*** Extracted records ***
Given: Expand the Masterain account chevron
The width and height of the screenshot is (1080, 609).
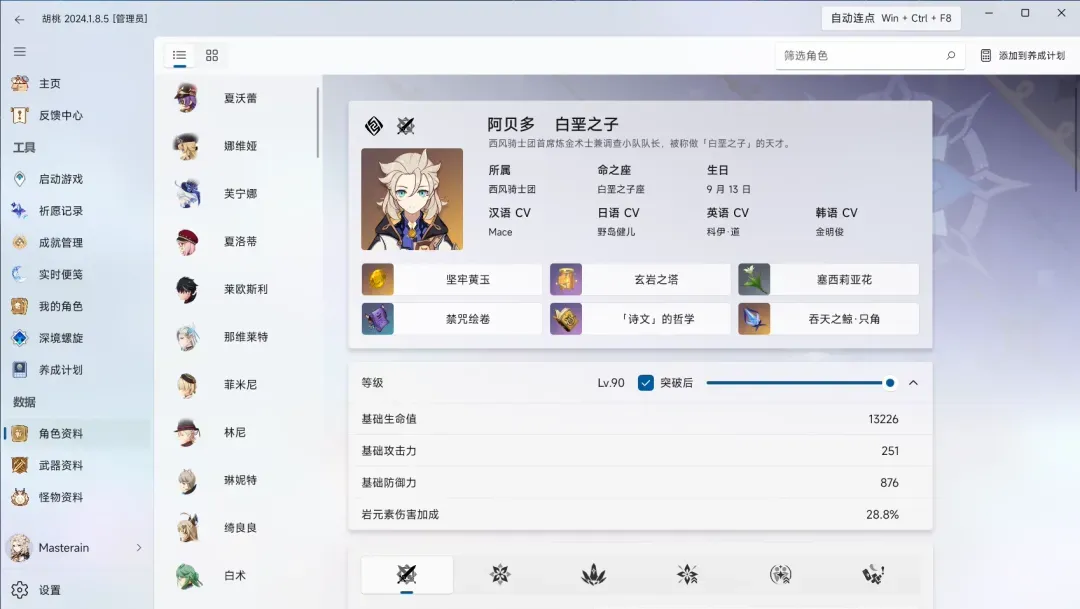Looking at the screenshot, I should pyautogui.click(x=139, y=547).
*** End of Extracted records ***
*** Extracted records ***
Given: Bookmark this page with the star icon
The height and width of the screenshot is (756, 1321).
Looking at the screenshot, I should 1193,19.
*** End of Extracted records ***
*** Extracted records ***
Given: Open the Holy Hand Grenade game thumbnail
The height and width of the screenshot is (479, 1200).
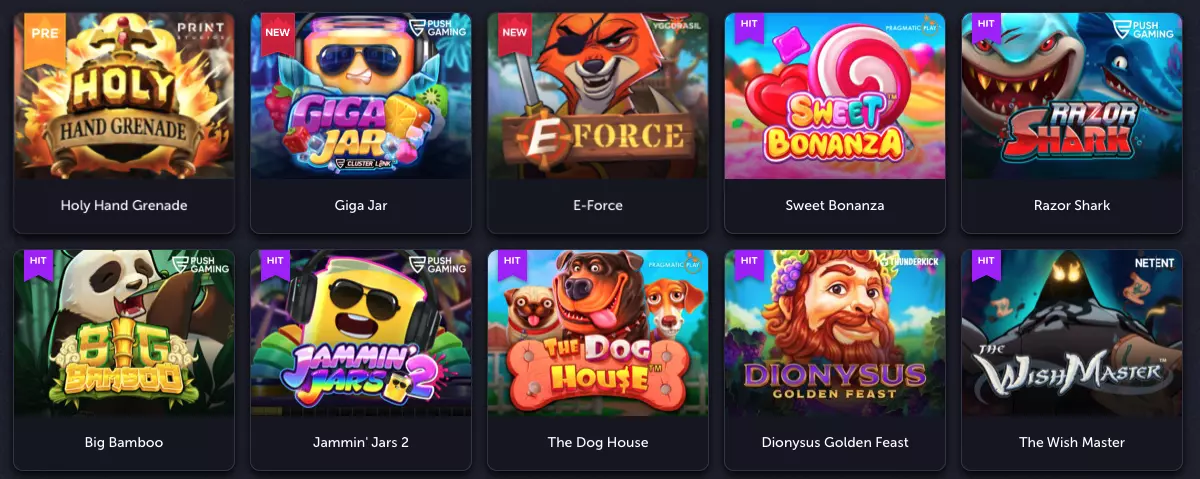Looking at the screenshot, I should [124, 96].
*** End of Extracted records ***
Determine the number of lines in the entries above where the string "Given" appears. Answer with the number alone.

Solution: 3